Generating all possible combinations of a 5 digit pattern

zbrod · February 13, 2010, 8:01pm

This is probably childs play for most of you… But I lack the
experience/knowledge at this time, to do what I have in mind, in any
language (let alone Ruby). Side effect of working two jobs and being
very selective of what I do during downtime I suppose…

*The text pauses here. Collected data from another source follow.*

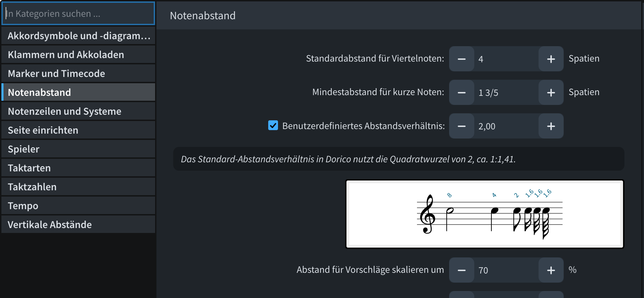Open the Vertikale Abstände category
644x298 pixels.
[x=79, y=225]
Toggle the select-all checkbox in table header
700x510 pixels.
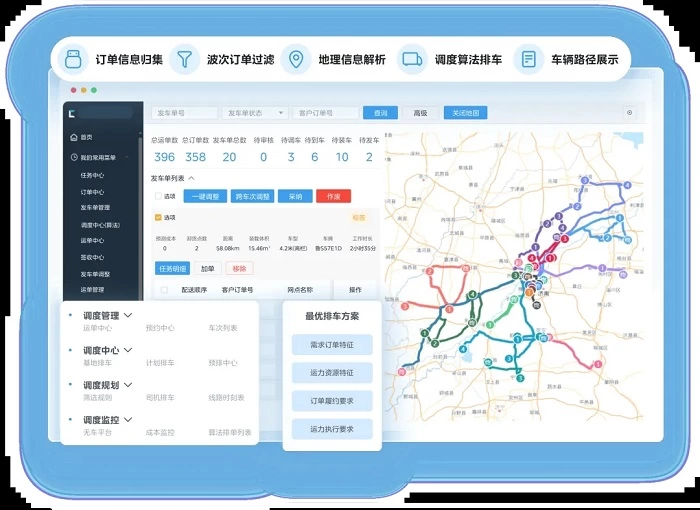coord(164,290)
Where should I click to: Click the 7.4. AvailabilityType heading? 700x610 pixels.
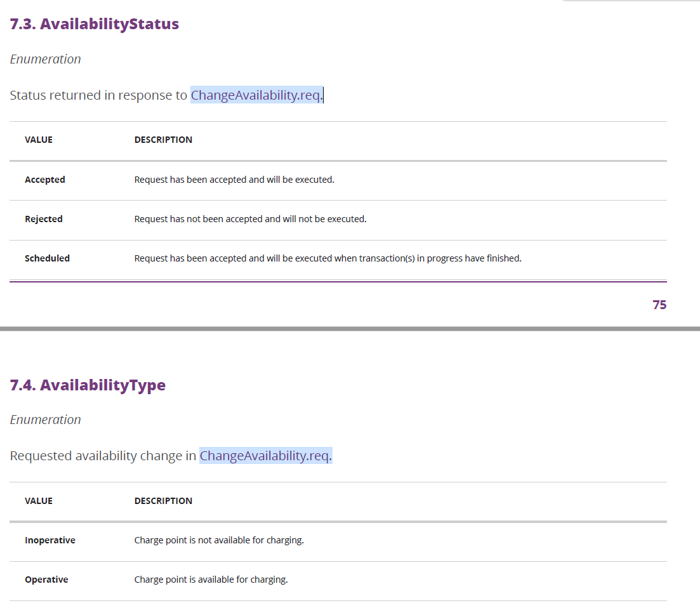pos(87,385)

I guess I’ll start by what I am trying to do. I would make it a
point that I’m trying NOT to have prefab code handed to me, or others
do all the work - unless it really is that simple a task. But
recommended reading on functions, or good places I might find an
explanitory “learn as you copy the examples” type lesson on this
subject would be nice as well.

This is largely to be a one time, throw-away bit of code I guess, as
I only need to use it a couple times.

I will be reading in pattern matches from a Yatta (Yet Another
Telecide Tool for Anime) project file, and the goal is to look at
groups of 5 frames at a time for their pattern, and then mark a
specific frame for decimation, in an overrides file, for the
decimation utility I use. However manually parsing 10’s of
thousands of frames is a laborious task at the least and the big
problem with pattern matching is that no -current- method is fool
proof except the manual way. In Anime especially, the pattern can
shift at any time, or you may run into a section of 30fps video that
you want to avoid decimating at all.

YATTA is a great tool, but still too time consuming for me to use when
it comes to manual IVTC. So I am looking into the possibility of
writing a small utility that will import those pattern matches, in
blocks of 5 frames at a time, and compare them against a pre-defined
list of possible patterns, until the program finds an exact match, can
ID what frame that match is, and specify that frame number in the
overrides file.

The problem is… How do I generate all possible combinations of a 5
letter pattern, using only the letters “C” and “N” (the only
letters used by the particular IVTC filter I am using to ID frames)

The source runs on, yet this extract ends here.